----- Supplied data

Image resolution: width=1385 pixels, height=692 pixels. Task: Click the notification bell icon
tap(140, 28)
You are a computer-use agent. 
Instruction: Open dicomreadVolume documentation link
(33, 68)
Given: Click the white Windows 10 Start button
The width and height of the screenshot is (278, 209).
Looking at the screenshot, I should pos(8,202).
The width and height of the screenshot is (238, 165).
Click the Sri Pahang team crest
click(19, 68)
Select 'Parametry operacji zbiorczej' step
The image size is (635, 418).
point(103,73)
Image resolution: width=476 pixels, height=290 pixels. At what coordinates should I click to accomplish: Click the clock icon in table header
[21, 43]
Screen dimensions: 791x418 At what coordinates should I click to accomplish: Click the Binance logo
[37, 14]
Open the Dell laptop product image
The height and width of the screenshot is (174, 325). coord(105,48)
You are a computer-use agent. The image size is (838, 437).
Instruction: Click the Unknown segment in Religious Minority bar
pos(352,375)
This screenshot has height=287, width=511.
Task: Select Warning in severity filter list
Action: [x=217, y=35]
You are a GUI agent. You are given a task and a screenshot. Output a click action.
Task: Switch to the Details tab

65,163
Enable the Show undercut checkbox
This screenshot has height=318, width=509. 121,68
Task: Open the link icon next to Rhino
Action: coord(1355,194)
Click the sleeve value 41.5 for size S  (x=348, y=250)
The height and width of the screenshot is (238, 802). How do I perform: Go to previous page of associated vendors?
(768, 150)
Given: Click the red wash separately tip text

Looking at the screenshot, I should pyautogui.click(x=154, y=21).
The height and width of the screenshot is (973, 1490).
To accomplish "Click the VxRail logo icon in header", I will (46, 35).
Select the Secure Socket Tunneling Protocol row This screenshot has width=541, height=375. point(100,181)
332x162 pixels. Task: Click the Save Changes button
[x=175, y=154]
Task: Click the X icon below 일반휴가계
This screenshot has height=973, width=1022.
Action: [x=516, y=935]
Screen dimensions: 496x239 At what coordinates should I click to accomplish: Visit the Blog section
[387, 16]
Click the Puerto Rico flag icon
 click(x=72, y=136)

----------

▶ **Exercise aim**:
Can you retype the part of the data that opens with the line containing "Enable the Show undercut checkbox" and closes with the line containing "will (46, 35).", keeping every character as it appears?

▶ **Task result**:
Enable the Show undercut checkbox
This screenshot has height=318, width=509. 121,68
Task: Open the link icon next to Rhino
Action: coord(1355,194)
Click the sleeve value 41.5 for size S  (x=348, y=250)
The height and width of the screenshot is (238, 802). How do I perform: Go to previous page of associated vendors?
(768, 150)
Given: Click the red wash separately tip text

Looking at the screenshot, I should pyautogui.click(x=154, y=21).
The height and width of the screenshot is (973, 1490).
To accomplish "Click the VxRail logo icon in header", I will (46, 35).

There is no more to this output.